Mr. Ortis was joined by several Canadian officials when he met with Mr. Browder and his team at RCMP headquarters in Ottawa in 2017 to discuss the 440-page money-laundering complaint filed to the RCMP. Mr. Browder said he handed over 1,000 pages worth of evidence during that meeting.

Mr. Browder, who has faced numerous threats to his life for his anti-Putin work, said Mr. Ortis was also in charge of his security travelling in and out of Canada during his visit to Canada.

“He seemed to be a highly competent, intelligent, reasonable man. There was absolutely nothing unusual at all. He made a good impression as a professional,” Mr. Browder said of the 2017 meeting.

Although the details of the allegations against Mr. Ortis have not been released, Mr. Browder says the RCMP has some explaining to do.

“Given what’s happened, the RCMP has a duty to sit down with us in a very transparent manner and go through where they are in the money laundering investigation and where they want to be so that we don’t have any fear that the investigation has been compromised,” Mr. Browder said

Mr. Browder originally filed the complaint with the RCMP on October 21, 2016. The Mounties have not opened a formal investigation into the matter.

Mr. Browder has led the international effort to sanction human-rights abusers worldwide, in memory of Mr. Magnitsky. Canada introduced its own version of the Magnitsky Act in 2017 and has since used it to issue sanctions against 70 people, including dozens of Russian officials.

Mr. Ortis’ arrest Thursday raised fears of a massive security breach at the national police force that stands to affect the operations of law-enforcement agencies in Canada and around the world. The 47-year-old faces seven charges under the Security of Information Act and the Criminal Code in relation to alleged infractions between 2015 and 2019. He appeared in court on Friday.

According to documents filed in court, he is charged under the act with obtaining and preparing information for the purpose of communication with a foreign entity or terrorist group, and communicating or confirming “special operational information” to an unspecified entity or individual. He is also charged under the Criminal Code with breach of trust.

Paul Evans, a University of British Columbia professor who served on the doctoral dissertations committee for Mr. Ortis’ PhD thesis and wrote a pair of essays with him, said on Saturday that the accused is a “very fine Canadian” and that it is difficult to believe he is guilty of the charges against him.

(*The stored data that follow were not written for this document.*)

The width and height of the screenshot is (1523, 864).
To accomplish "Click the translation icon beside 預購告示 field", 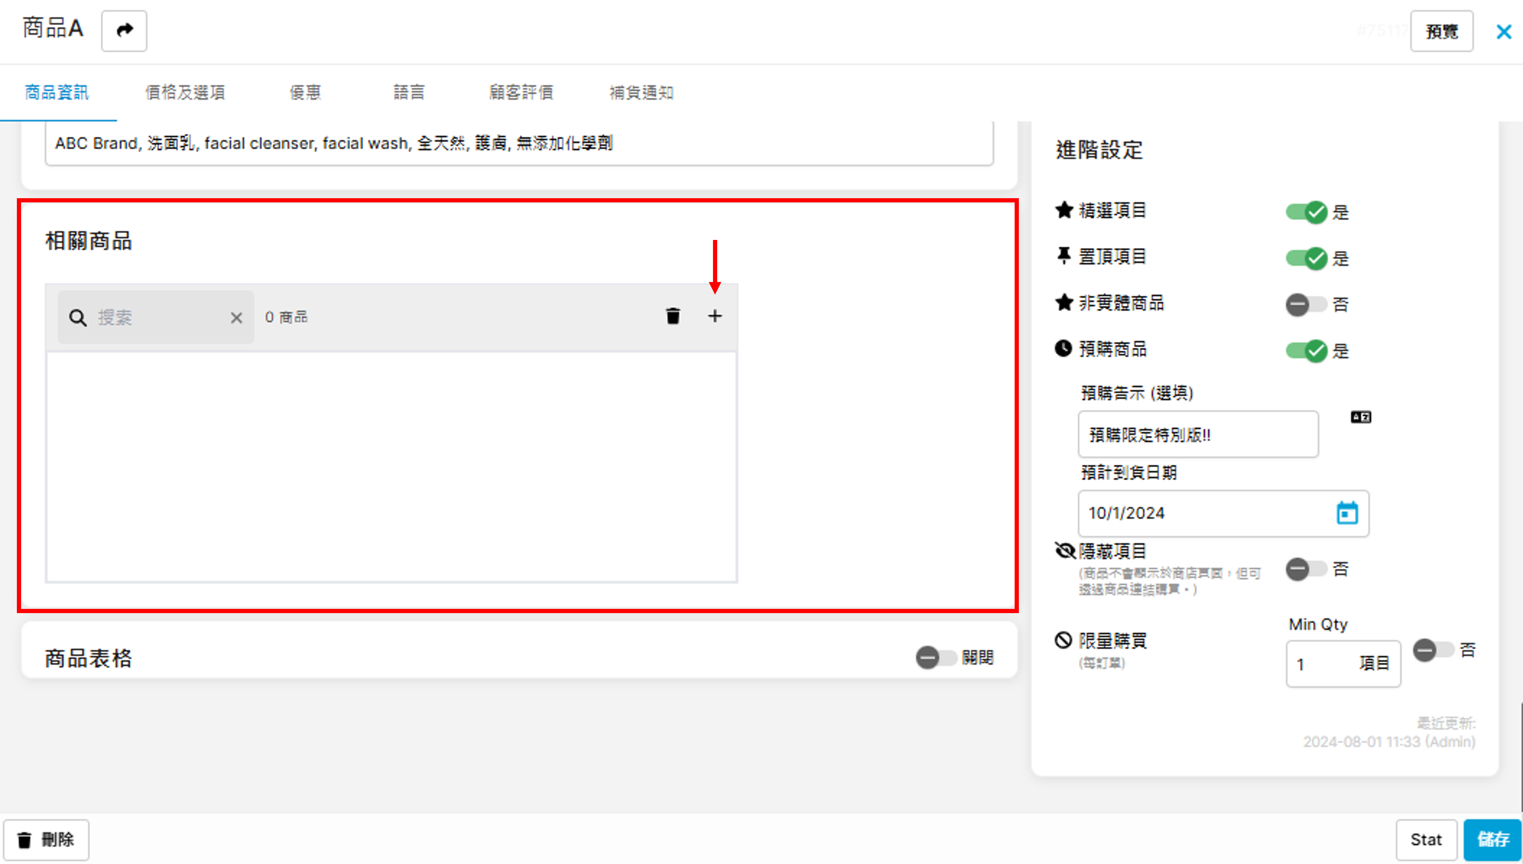I will pos(1360,417).
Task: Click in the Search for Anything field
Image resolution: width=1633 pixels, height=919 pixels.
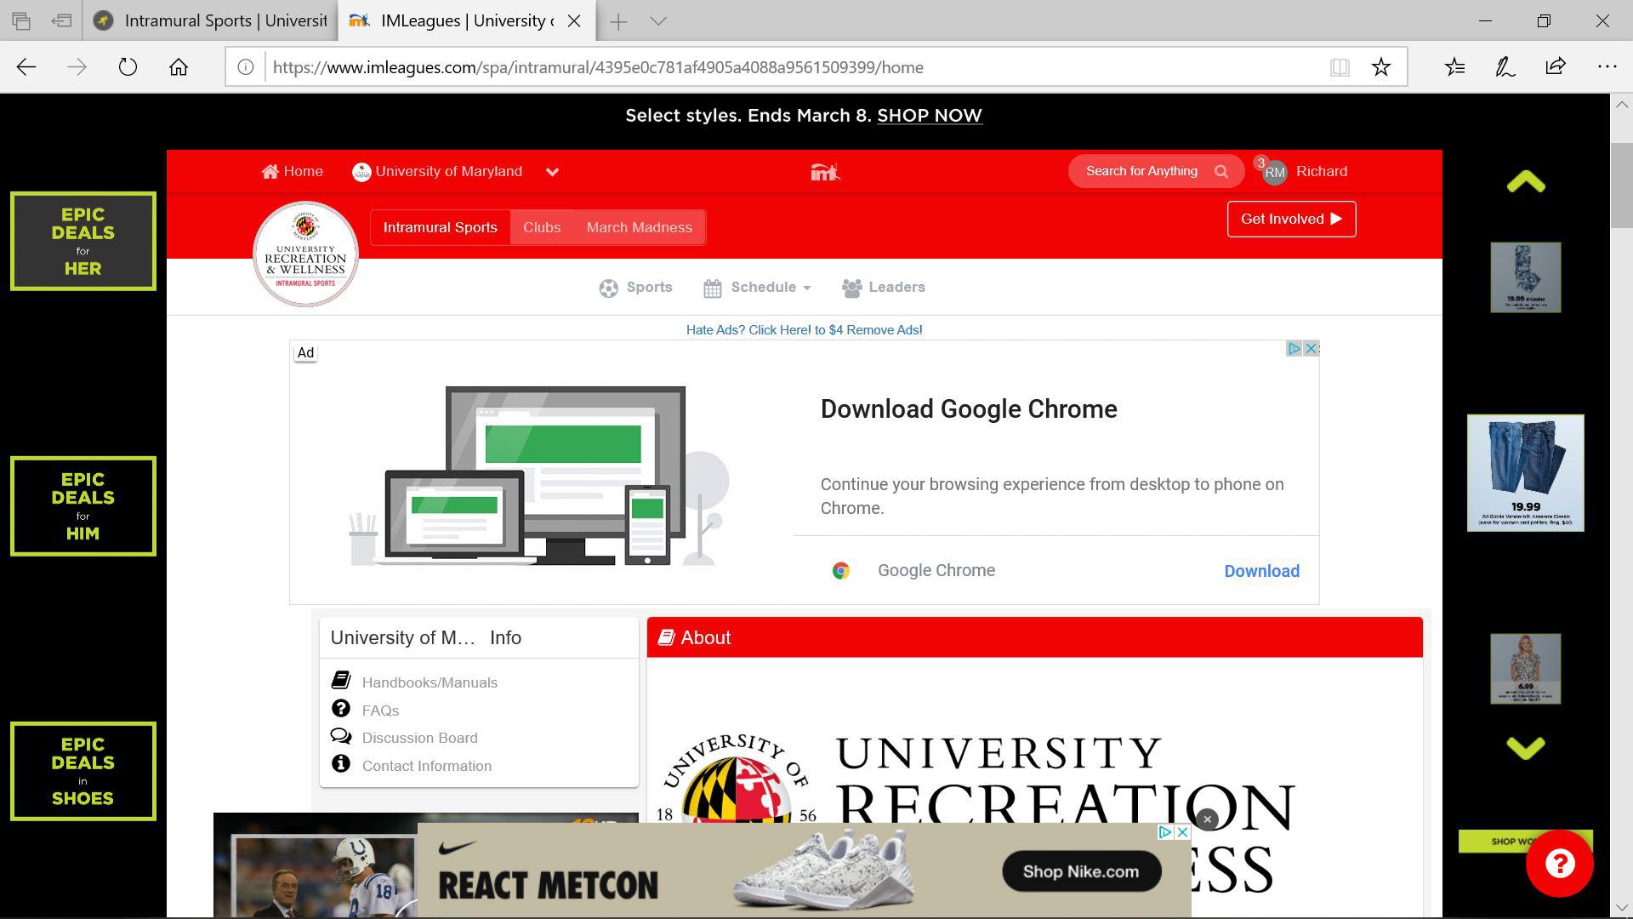Action: pos(1141,171)
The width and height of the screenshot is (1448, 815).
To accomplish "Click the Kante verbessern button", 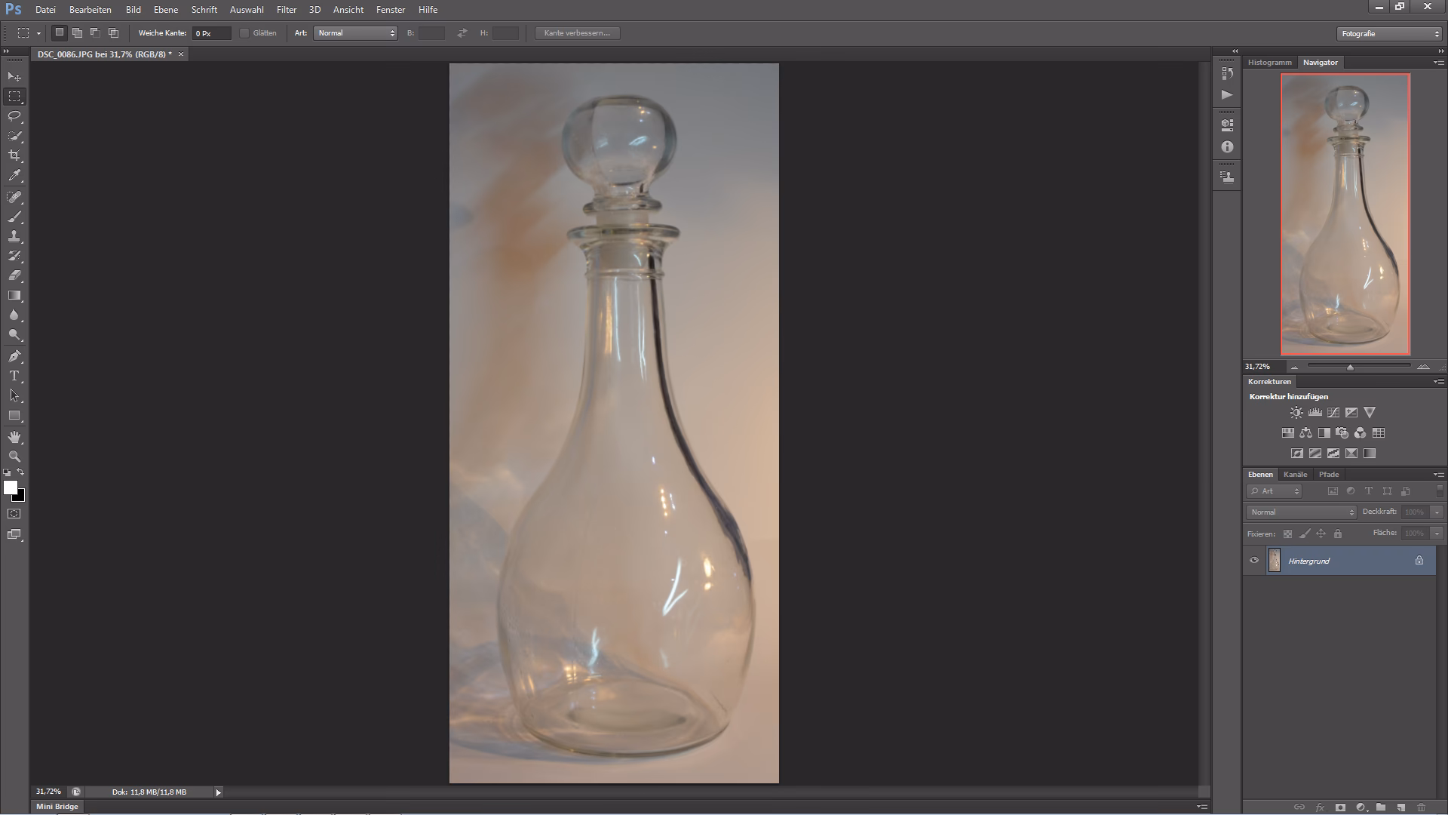I will tap(577, 33).
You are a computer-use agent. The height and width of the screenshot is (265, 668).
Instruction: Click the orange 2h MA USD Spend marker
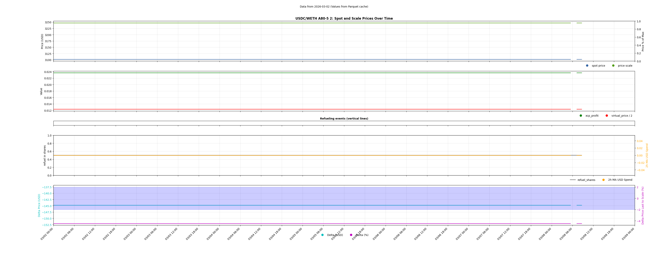point(603,180)
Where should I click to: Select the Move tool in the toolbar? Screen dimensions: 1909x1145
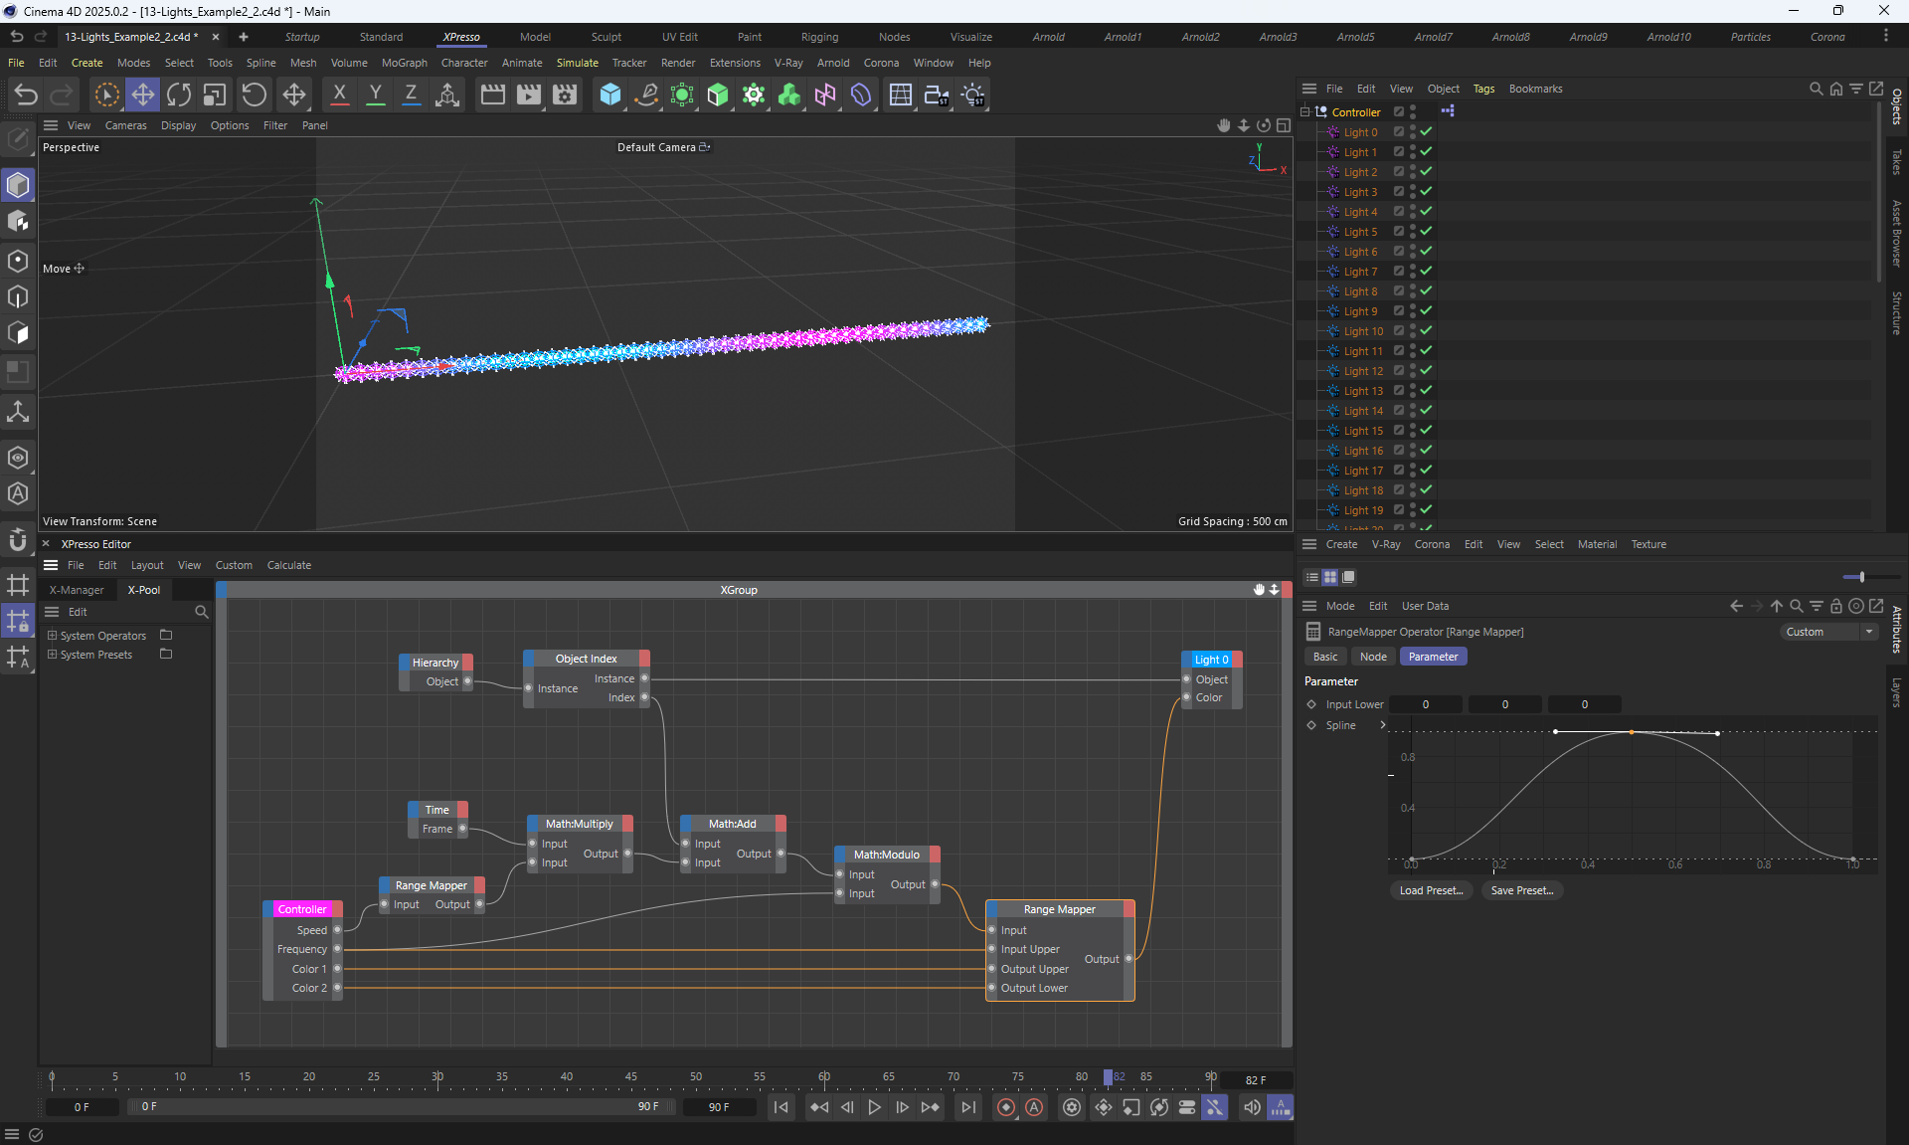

“Nothing in my experience with Cameron would lead me to suspect he would be (in) any way involved in activities that would lead to such charges,” Mr. Evans said in an e-mail to The Globe and Mail.

Mr. Evans said he had seen Mr. Ortis socially in recent years after Mr. Ortis began working in Ottawa.

“He did not discuss the details of his work and throughout was an exemplar of discretion and integrity in our interactions.”

The professor in the School of Public Policy and Global Affairs, a teacher of Asian and trans-Pacific Affair, said Friday’s news of legal proceedings against Mr. Ortis was a surprise.

“Like others who knew him well, I was shocked by the news of the arrest of a very fine Canadian.”

With a file from Ian Bailey

Editor’s note: An earlier version of this article incorrectly described Sergei Magnitsky as a tax lawyer.